What this task involves: From the records below, set down exactly the lines starting with the line that contains "Where should I click to: Click the red" and going on through the line that contains "You are a computer-use agent. Viewport: 285px". Nothing else is wanted.

── Supplied material ──

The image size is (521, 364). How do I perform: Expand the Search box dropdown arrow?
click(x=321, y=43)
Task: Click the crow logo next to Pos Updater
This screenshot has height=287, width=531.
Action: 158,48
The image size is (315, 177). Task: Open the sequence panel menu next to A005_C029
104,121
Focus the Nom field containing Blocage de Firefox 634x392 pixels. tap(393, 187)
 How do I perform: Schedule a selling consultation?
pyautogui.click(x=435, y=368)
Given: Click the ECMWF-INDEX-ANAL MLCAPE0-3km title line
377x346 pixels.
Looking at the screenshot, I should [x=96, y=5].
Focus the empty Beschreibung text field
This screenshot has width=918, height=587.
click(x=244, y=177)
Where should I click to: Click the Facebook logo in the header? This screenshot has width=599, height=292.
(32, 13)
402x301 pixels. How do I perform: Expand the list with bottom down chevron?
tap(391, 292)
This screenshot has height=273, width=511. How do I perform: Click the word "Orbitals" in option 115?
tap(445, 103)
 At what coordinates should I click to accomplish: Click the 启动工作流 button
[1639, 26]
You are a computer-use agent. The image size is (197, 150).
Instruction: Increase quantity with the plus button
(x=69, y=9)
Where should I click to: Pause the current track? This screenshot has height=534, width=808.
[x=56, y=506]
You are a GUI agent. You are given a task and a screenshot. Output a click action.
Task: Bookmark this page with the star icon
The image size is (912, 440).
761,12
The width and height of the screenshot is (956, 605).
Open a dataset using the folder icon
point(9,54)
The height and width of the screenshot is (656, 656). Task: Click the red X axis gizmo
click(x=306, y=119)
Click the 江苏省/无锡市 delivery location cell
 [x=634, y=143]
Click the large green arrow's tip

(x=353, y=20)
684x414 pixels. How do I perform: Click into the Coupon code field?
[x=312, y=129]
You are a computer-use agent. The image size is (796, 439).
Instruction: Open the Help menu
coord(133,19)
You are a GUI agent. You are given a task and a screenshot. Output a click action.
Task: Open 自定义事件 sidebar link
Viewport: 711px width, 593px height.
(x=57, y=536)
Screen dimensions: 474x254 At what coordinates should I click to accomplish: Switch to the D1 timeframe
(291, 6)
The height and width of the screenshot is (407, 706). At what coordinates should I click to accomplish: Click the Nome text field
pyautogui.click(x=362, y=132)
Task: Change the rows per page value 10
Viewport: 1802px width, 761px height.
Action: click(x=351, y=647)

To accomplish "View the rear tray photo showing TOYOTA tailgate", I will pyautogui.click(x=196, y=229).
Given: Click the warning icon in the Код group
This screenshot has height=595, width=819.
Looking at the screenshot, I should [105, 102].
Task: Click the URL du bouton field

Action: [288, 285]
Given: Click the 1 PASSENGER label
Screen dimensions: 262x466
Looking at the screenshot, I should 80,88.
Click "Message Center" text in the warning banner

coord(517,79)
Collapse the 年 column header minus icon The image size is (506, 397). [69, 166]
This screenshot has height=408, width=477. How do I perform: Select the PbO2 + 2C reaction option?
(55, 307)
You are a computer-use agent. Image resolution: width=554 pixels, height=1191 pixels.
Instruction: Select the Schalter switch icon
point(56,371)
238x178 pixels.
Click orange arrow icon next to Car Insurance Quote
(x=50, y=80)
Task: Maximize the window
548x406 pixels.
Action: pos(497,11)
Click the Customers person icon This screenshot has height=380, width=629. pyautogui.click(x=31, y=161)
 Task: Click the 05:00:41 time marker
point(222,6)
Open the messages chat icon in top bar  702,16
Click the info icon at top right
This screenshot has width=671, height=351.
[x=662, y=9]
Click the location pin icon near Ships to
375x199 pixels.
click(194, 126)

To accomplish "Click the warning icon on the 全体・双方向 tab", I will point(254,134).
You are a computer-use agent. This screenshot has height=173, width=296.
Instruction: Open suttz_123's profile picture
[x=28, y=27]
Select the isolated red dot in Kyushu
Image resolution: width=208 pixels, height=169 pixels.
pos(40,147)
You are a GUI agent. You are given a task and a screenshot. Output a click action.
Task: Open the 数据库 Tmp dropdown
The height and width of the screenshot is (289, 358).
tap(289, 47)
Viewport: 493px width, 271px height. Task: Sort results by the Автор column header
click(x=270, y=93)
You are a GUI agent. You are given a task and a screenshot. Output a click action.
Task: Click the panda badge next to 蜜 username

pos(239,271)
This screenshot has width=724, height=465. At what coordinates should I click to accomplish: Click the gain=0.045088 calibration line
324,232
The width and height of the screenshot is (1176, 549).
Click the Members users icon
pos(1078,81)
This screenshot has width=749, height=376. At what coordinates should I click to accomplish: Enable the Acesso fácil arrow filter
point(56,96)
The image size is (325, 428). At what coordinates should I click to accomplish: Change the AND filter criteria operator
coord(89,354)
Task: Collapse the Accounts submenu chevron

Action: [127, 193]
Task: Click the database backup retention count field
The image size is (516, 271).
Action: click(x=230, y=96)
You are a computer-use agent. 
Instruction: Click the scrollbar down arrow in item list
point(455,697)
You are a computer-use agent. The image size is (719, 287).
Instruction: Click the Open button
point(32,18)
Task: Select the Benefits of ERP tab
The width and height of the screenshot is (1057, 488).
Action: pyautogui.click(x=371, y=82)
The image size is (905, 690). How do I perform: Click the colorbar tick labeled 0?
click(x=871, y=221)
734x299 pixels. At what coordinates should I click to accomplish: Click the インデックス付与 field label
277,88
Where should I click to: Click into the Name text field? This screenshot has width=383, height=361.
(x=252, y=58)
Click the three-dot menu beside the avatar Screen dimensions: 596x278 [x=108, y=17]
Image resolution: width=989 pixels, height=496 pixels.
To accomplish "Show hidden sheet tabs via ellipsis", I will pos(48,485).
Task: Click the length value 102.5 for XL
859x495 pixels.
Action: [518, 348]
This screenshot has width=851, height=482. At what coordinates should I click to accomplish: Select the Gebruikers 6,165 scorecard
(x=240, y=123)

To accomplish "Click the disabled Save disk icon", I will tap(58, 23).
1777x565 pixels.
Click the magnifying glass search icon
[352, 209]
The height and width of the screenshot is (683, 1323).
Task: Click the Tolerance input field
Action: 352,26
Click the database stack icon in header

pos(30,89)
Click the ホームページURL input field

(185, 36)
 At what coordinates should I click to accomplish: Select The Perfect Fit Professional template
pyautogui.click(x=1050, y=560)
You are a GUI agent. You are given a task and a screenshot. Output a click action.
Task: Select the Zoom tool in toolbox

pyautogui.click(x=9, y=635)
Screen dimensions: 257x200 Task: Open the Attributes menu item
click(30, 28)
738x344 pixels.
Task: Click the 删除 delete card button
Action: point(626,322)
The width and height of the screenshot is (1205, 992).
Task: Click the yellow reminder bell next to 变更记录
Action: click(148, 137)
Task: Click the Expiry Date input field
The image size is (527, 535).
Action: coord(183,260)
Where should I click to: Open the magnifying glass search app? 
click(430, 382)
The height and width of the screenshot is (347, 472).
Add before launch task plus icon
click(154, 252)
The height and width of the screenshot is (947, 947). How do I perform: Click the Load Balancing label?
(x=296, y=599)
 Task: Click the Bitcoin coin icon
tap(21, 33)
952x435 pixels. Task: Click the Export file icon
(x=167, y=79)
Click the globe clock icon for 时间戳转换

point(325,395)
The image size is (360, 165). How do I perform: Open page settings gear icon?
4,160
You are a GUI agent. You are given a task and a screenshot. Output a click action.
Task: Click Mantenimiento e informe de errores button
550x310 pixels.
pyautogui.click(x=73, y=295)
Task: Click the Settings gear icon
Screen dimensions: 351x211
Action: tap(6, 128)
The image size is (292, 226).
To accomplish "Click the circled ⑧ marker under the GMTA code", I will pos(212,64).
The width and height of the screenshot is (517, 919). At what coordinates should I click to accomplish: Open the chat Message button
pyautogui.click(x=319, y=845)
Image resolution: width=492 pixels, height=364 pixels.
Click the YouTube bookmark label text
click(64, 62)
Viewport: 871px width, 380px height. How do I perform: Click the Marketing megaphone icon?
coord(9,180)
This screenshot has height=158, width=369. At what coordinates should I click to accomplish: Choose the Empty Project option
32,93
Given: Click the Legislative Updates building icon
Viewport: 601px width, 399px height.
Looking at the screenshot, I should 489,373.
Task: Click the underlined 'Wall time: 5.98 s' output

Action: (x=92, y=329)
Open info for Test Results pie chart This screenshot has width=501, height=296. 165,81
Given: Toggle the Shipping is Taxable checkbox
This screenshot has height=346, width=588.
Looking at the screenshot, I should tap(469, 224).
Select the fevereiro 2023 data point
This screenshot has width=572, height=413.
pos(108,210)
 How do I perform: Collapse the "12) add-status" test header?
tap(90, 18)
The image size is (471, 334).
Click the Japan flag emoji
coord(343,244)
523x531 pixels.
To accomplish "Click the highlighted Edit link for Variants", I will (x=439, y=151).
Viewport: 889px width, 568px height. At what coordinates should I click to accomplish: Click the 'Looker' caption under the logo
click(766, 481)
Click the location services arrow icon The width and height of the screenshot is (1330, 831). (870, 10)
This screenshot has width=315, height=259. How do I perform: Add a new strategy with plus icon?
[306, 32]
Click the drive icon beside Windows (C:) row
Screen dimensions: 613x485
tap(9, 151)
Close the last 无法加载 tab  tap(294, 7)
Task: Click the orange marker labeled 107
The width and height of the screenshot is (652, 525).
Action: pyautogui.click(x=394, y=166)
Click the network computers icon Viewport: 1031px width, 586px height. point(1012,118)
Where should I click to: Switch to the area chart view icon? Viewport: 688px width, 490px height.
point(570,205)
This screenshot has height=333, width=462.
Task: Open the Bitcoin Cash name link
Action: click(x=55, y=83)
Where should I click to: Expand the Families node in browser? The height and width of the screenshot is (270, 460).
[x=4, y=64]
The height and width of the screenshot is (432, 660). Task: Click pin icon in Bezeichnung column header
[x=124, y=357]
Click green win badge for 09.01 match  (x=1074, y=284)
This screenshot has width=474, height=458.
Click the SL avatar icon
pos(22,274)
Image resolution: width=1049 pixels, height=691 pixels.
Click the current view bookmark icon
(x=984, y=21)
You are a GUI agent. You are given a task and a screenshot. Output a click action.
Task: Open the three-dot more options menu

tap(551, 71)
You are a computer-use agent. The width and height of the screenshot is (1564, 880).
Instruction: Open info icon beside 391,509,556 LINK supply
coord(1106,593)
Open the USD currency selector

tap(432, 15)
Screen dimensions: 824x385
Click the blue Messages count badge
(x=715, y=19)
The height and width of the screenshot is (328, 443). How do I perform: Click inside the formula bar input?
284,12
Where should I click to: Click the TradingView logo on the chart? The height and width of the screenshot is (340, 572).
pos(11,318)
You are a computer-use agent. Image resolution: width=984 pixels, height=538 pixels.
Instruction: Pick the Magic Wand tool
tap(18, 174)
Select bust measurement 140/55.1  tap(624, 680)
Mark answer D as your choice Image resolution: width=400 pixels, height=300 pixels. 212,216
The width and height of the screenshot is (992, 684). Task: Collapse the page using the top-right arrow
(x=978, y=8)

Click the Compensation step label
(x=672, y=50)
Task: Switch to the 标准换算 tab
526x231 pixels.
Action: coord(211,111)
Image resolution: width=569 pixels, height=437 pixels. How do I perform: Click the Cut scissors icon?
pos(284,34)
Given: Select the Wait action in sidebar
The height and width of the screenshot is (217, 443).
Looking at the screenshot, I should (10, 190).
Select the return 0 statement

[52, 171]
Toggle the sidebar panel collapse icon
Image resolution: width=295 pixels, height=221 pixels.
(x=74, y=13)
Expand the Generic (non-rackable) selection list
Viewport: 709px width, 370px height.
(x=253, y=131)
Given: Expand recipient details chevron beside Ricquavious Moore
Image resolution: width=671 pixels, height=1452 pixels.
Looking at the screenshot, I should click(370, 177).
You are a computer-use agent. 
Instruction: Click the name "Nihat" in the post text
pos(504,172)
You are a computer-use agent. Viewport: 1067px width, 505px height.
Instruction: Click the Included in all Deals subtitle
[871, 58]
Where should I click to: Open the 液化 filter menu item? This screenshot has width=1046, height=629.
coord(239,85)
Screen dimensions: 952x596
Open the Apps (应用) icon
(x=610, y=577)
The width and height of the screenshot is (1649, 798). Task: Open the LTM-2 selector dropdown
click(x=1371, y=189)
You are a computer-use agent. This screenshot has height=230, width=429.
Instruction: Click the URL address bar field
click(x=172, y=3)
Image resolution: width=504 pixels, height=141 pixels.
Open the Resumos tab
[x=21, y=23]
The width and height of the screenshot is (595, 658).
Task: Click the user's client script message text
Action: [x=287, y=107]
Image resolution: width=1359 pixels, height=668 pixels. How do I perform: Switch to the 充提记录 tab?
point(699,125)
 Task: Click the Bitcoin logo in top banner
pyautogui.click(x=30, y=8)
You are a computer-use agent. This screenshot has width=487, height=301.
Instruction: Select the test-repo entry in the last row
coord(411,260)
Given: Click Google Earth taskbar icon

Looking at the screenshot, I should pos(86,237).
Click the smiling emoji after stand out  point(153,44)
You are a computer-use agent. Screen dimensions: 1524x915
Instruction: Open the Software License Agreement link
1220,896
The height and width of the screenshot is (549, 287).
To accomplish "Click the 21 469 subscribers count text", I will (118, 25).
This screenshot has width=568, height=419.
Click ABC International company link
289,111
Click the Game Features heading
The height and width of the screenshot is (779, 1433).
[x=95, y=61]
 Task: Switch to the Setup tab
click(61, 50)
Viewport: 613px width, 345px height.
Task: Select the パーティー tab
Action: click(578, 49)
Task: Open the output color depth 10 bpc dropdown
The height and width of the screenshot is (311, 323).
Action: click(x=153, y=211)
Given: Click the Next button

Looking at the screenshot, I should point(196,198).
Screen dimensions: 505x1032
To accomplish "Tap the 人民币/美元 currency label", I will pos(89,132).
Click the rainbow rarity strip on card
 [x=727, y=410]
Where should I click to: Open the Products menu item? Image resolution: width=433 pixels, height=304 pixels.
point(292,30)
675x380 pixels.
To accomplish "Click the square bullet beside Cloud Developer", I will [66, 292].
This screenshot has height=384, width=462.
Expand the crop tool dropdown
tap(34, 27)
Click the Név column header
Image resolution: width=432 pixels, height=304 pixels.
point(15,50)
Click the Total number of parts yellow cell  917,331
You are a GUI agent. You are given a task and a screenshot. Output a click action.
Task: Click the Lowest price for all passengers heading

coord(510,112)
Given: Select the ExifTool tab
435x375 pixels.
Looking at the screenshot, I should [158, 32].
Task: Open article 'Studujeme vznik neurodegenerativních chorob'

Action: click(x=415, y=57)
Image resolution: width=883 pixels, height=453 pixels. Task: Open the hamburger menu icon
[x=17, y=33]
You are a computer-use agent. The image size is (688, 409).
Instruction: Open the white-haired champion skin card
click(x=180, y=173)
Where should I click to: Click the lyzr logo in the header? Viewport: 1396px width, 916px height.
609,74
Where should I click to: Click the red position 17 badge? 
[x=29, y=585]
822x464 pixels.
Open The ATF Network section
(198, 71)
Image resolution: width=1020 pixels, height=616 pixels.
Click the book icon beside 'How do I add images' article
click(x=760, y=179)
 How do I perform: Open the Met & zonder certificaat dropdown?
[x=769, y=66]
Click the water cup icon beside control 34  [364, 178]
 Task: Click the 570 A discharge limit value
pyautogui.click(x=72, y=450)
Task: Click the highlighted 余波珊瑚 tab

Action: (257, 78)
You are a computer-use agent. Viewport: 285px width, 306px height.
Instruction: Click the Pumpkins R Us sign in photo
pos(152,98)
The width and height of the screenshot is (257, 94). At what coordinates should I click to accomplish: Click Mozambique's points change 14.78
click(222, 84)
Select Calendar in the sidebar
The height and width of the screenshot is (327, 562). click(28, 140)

───

Response below:
Where should I click to: Click the red position 17 badge? 
[x=29, y=585]
822x464 pixels.
Open The ATF Network section
(198, 71)
Image resolution: width=1020 pixels, height=616 pixels.
Click the book icon beside 'How do I add images' article
click(x=760, y=179)
 How do I perform: Open the Met & zonder certificaat dropdown?
[x=769, y=66]
Click the water cup icon beside control 34  [364, 178]
 Task: Click the 570 A discharge limit value
pyautogui.click(x=72, y=450)
Task: Click the highlighted 余波珊瑚 tab

Action: (257, 78)
You are a computer-use agent. Viewport: 285px width, 306px height.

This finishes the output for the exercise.